Le gru si stagliano su una distesa di terra chiara, le macchine escavatrici lavorano senza interruzione, i camion vanno e vengono trasportando il materiale necessario alla costruzione di un gigantesco sito di isolamento medico; secondo l’agenzia di stampa statale ospiterà oltre tremila stanze.

Siamo a Shijiazhuang, città di 11 milioni di abitanti, capoluogo della provincia dello Hebei. Le immagini non possono non riportare alla mente quelle dell’ospedale costruito in 10 giorni a Wuhan, poco meno di un anno fa.

In Cina dall’inizio dell’anno la media giornaliera di nuovi casi positivi al Covid-19 è salita a 140 e il 14 si è registrato il primo decesso dopo 8 mesi. Numeri che in occidente farebbero tirare un sospiro di sollievo, ma nel Celeste Impero sono sufficienti ad attivare nuovamente la “modalità di guerra” contro il “demone virus”. Le province settentrionali dello Hebei e dello Heilongjiang hanno dichiarato lo stato di emergenza, 22 milioni di abitanti sono in lockdown e 20mila persone sono state trasferite dai villaggi in centri per quarantena.

Da maggio il Dragone sembrava tornato lentamente alla normalità.
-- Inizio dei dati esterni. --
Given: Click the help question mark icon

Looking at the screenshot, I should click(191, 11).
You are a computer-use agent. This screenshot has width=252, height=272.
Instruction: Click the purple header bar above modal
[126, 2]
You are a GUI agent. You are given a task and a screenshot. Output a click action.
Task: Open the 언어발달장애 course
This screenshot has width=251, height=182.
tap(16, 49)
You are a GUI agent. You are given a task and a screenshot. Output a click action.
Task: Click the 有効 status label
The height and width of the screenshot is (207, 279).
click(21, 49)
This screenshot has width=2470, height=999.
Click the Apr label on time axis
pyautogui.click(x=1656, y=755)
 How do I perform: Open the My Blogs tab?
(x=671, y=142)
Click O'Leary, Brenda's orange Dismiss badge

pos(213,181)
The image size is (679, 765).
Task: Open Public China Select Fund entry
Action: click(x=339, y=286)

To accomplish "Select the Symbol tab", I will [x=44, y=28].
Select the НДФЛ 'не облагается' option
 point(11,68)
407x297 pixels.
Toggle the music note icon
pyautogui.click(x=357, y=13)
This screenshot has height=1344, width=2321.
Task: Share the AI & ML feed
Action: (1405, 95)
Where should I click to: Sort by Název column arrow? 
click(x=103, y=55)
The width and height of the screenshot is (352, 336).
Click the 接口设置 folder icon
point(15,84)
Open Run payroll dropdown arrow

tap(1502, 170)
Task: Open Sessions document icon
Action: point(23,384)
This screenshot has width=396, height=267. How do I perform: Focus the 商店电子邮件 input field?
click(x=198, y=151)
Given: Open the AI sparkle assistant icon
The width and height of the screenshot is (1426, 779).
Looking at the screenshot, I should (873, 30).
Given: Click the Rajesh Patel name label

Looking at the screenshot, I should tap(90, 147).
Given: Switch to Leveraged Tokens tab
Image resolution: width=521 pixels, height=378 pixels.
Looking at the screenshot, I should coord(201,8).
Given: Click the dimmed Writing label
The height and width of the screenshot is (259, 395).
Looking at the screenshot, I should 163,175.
Un sistema politico autoritario, la diffusione di informazioni univoche sulla pericolosità del virus, le caratteristiche culturali che hanno permesso al partito comunista di mobilitare la popolazione affinché ognuno facesse la sua parte, la chiusura dei confini, il severo obbligo di quarantena, la capacità tecnologica di tracciare via app i positivi e la disponibilità di tamponi e strutture di isolamento per risalire alla catena del contagio, e bloccarla in tempi brevissimi, sono stati gli strumenti.

Nei mesi che in occidente sono coincisi con la seconda ondata, in Cina, grazie al tempestivo controllo dell’andamento della pandemia, è stato possibile viaggiare, cenare fuori, andare in palestra, al cinema, in discoteca, tornare al lavoro senza restrizioni o coprifuoco. Non è un caso che la Cina sia stata la prima economia ad uscire dalla crisi e l’unico paese sviluppato a chiudere l’anno, dopo il tonfo primaverile, con un pil preceduto dal segno più (con un più 4,9 nel terzo trimestre).

Cosa c’è in gioco

Il grande allarme di questi giorni, nonostante i numeri esigui in rapporto a una popolazione da 1 miliardo e mezzo, è dovuto a due fattori. Il primo ha a che fare con la posizione dei nuovi focolai: la provincia dello Hebei circonda la municipalità di Pechino, centro nevralgico del potere politico, con 21 milioni di abitanti. Il secondo è legato agli imminenti festeggiamenti del capodanno cinese, periodo dell’anno di 40 giorni (nel 2021 dal 28 gennaio all’8 marzo) che tradizionalmente registra lo spostamento di oltre cinquecento milioni di persone in viaggio dalle aree urbane ai villaggi di origine, per trascorrere la ricorrenza con la famiglia.

Per i cinesi è l’unico periodo di vacanza così lungo da permettere tali ricongiungimenti e ha un significato simbolico paragonabile al Natale. Il governo non vuole ripetere gli errori dell’anno scorso: la comunicazione ai cittadini sulla pericolosità del virus e sul passaggio dell’infezione da uomo a uomo arrivò il 20 gennaio, con tre settimane di ritardo, dopo che la “più grande migrazione umana del mondo” era già in corso, contribuendo in maniera massiccia alla diffusione del contagio (prima del lockdown solo da Wuhan si erano messi in viaggio in oltre 5 milioni).

Dopo mesi di retorica nazionalista ed esaltazione della capacità di contenimento del virus garantita dal “modello cinese”, l’inizio di una seconda ondata potrebbe tradursi in un calo di fiducia e rivelarsi un problema per il partito e il presidente Xi Jinping, che in questi mesi si è intestato i meriti per la gestione virtuosa della crisi. Rischio che Pechino vuole evitare: la Cina, dice il think tank inglese Center for Economics and Business Research, potrebbe superare gli Usa e diventare prima potenza economica già nel 2028, cinque anni prima del previsto.